VR動画などの新しいジャンルは、一般の方が専門家より積極的に利用するケースも多く、先行してノウハウが蓄積されることも少なくありません。動画の作り方・楽しみ方は、以前多かった「テレビの模倣」からどんどん離れつつあるのです。
映画や放送用機材を頂点とする業務用撮影機材にも大きな動きがあります。今まで「一般向け」とされていた一眼カメラにも4K対応などプロ並みの動画撮影機能が搭載され始めました。写真は動画機能に定評のあるPanasonicの「GH5」です。
目的や楽しさを軸に動画制作のスタイルを選ぶ
先述したiPhoneのカメラと同様に、映像収録の質に革命的な変化を起こしたのが、写真用の一眼カメラに搭載された動画撮影機能です。特にキヤノンのEOS 5DシリーズやパナソニックのGHシリーズは、それまで数百万円の業務用カメラでしか得られなかった質の映像を、個人でも手が出る範囲の機種で実現し、商業コンテンツの収録にも多く使われています。また「ゴープロ(GoPro)」シリーズに代表される小型で堅牢なアクションカメラは、そもそも業務用・一般用といった区分け自体がほとんどありません。
カメラやソフトといった道具の差異が縮まるのと、映像制作のワークフローが二極化しているのは、決して矛盾した現象ではありません。選択肢が充実するほど「何をするか、何をしたいのか」が重要になり、プロとアマチュア、初心者とベテランといった区分けがあまり意味を持たなくなります。これから動画作りを始めたい方は、ぜひ「自分が楽しいと思うこと」を軸に考えてみてください。
ネットを中心に動画を発信したあとの、人々の反応やそれに伴うコミュニケーションを重視したい方には「手軽な」方向性をおすすめします。手軽ではあっても、他人に一定の評価をもらいたい場合は映像自体の質も無視できない要素です。iPhone内蔵のカメラも相当なクオリティを実現可能ですし、一眼カメラの動画は適切に撮ればそれだけで「感動する美しさ」を実現できるので、ほぼ加工なしで発信できるという点では「手軽なツール」の性質も持ち合わせています。
そして、作るプロセス自体を楽しみたい方は、今回の特集中でも頻繁に使われているプレミア・プロなどの本格ツールの利用をおすすめします。たとえば、現在デザインやWEB制作などのためにアドビのクリエイティブ・クラウド(Creative Cloud)を契約している方であれば、すでにプレミア・プロも「持っている」状態です。近年は写真やデザインの分野から動画に領域を広げる人も多く、クリエイティブな好奇心やレベルアップを狙うのに、多額の初期投資をして道具を揃える必要性がどんどん少なくなっています。
多方向なベクトルでさらに進化する動画
このように動画の世界が広い層に浸透している一方で、専門家、一般人ともに過去の体験や蓄積が少なく、手探りながらも急速に注目を集めている新しい動きもあります。

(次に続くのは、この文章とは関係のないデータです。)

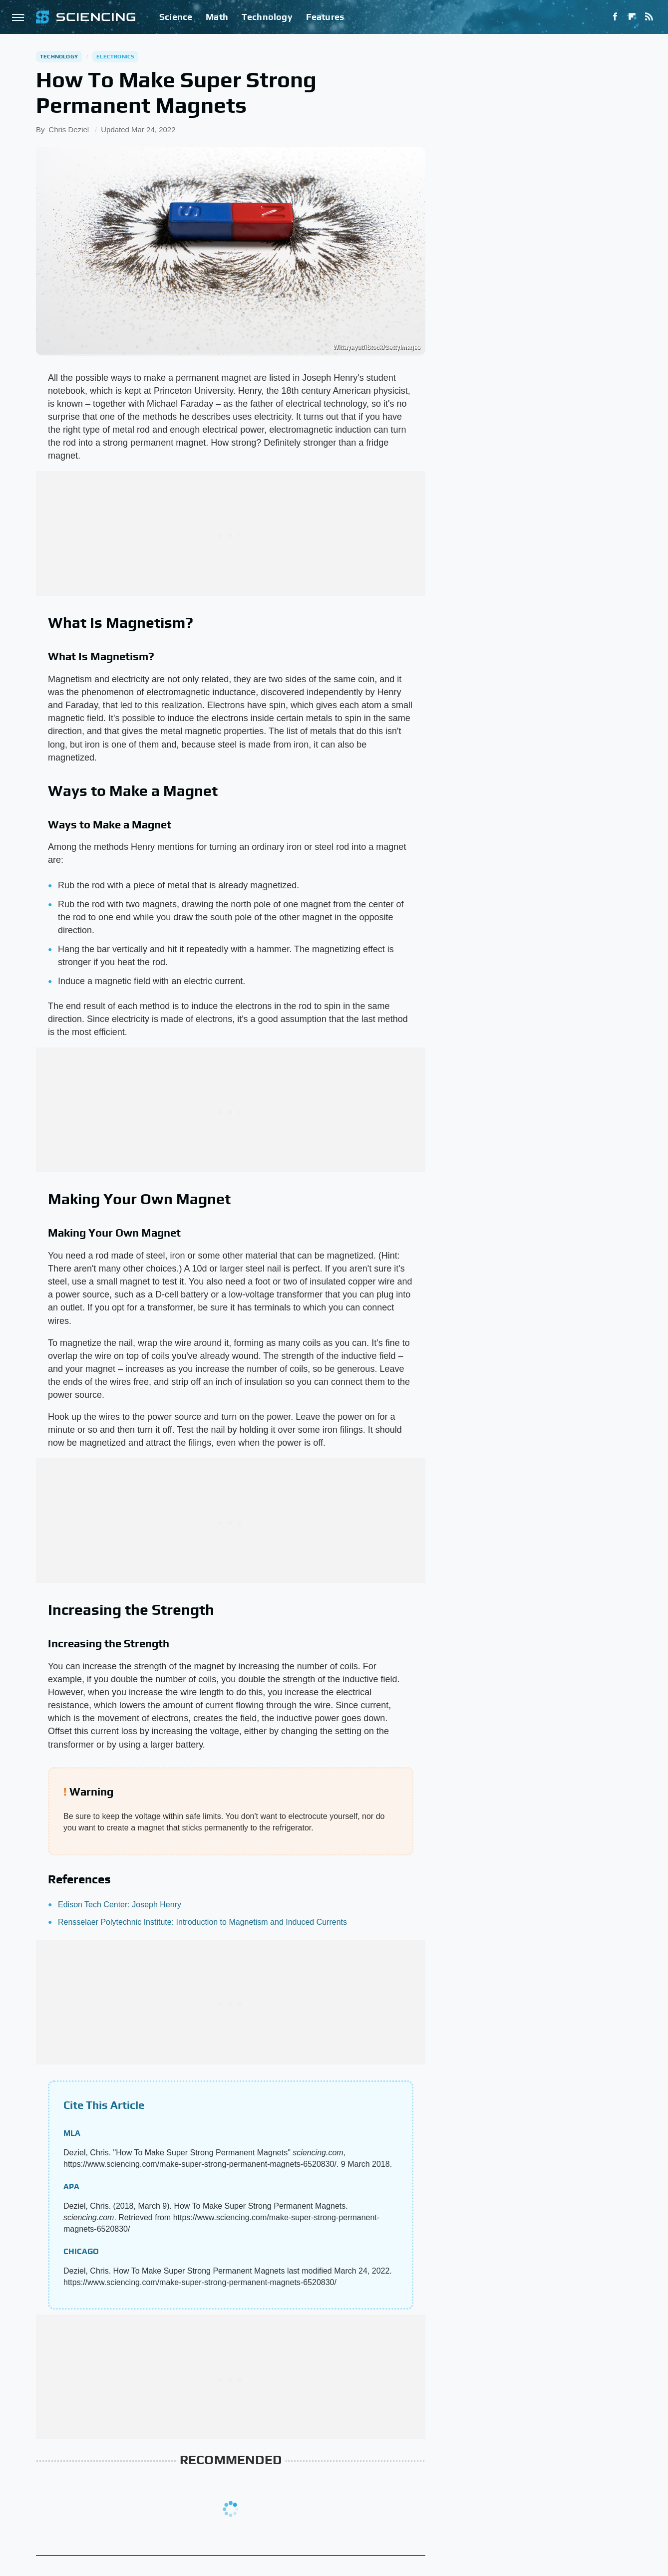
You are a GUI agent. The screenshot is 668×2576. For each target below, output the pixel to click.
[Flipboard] (632, 16)
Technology (267, 16)
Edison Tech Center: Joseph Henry (119, 1904)
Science (175, 16)
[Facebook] (615, 16)
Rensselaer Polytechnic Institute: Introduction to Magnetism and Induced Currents (202, 1922)
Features (325, 16)
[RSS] (649, 16)
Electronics (115, 56)
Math (217, 16)
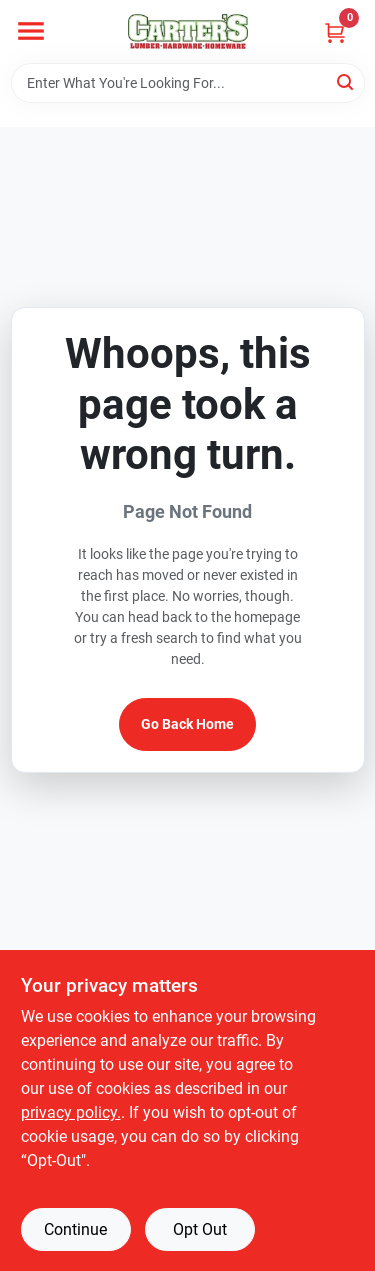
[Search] (346, 81)
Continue (75, 1229)
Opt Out (200, 1229)
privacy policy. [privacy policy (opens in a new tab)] (71, 1112)
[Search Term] (188, 83)
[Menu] (31, 31)
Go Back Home (187, 724)
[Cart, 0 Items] (335, 32)
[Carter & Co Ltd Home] (188, 31)
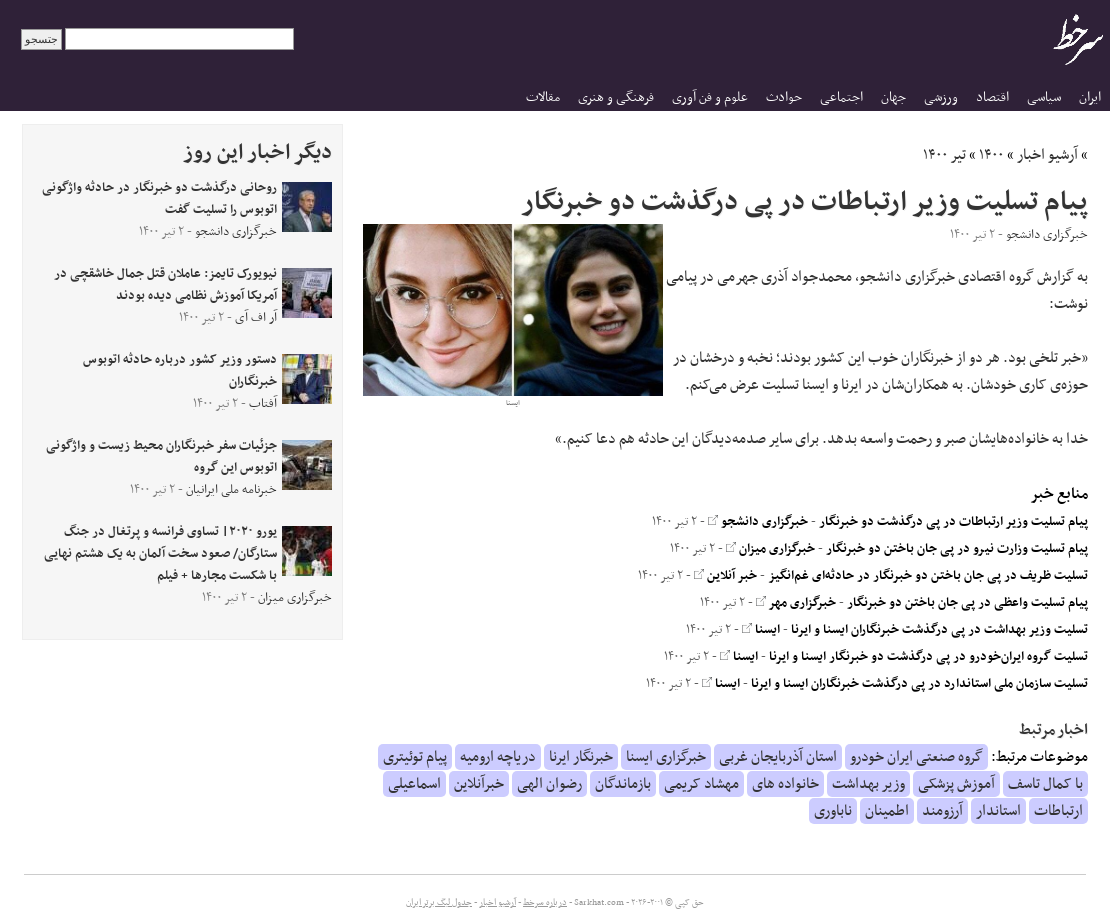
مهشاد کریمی (701, 784)
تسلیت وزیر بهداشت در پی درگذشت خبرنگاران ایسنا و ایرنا (939, 630)
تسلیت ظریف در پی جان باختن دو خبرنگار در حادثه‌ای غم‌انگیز (928, 576)
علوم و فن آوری (710, 97)
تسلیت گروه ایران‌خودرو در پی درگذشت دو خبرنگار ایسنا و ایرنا (928, 657)
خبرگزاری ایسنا (666, 757)
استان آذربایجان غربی (778, 757)
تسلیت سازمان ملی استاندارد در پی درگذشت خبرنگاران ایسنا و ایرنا (919, 684)
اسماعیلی (414, 784)
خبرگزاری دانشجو (758, 522)
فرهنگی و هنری (616, 97)
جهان (893, 97)
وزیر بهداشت (868, 784)
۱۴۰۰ (991, 155)
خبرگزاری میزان (770, 549)
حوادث (784, 97)
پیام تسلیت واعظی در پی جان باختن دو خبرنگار (967, 603)
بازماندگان (623, 784)
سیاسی (1044, 97)
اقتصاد (992, 97)
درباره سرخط (545, 903)
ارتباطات (1058, 811)
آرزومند (942, 811)
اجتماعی (841, 97)
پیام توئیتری (415, 757)
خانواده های (785, 784)
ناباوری (833, 811)
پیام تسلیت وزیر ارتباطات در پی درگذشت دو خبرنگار (953, 522)
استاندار (998, 811)
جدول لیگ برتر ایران (439, 903)
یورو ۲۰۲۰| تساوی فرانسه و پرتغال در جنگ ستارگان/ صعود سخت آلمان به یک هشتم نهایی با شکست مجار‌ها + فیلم (160, 554)
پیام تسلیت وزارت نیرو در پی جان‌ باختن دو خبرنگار (957, 549)
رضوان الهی (549, 784)
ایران (1090, 97)
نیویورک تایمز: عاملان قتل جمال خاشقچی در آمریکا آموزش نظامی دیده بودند (165, 285)
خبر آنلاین (725, 576)
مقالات (543, 97)
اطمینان (887, 811)
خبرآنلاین (479, 784)
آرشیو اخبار (1047, 155)
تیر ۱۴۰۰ (944, 155)
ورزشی (941, 97)
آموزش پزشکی (956, 784)
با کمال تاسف (1045, 784)
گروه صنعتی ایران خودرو (916, 757)
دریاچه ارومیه (498, 757)
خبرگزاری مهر (796, 603)
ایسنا (761, 630)
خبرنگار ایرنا (581, 757)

本特集でも紹介する代表的なものが、360度上下左右好きな方向を観られる「VR動画」です。リコーのシータ(THETA)シリーズなど廉価かつ気軽に撮れるカメラの登場で、イベントや旅行の模様をSNSにアップしたり、むしろ専門家よりも一般人の方が先行して利用しているという、過去に類を見ない進化が起きています。
VR動画最大の特徴である「アングルの選択権が視聴者側にある」点などは、むしろ一般の知恵として編み出されたノウハウが業務向けに応用されることも多く「ハイエンドから一般に降りる」といった従来の図式があてはまりません。VRに限らず、動画が「すべての人のツール」となったことで、今後はこうした多方向なベクトルでの進化がさまざまな局面で増え続けることでしょう。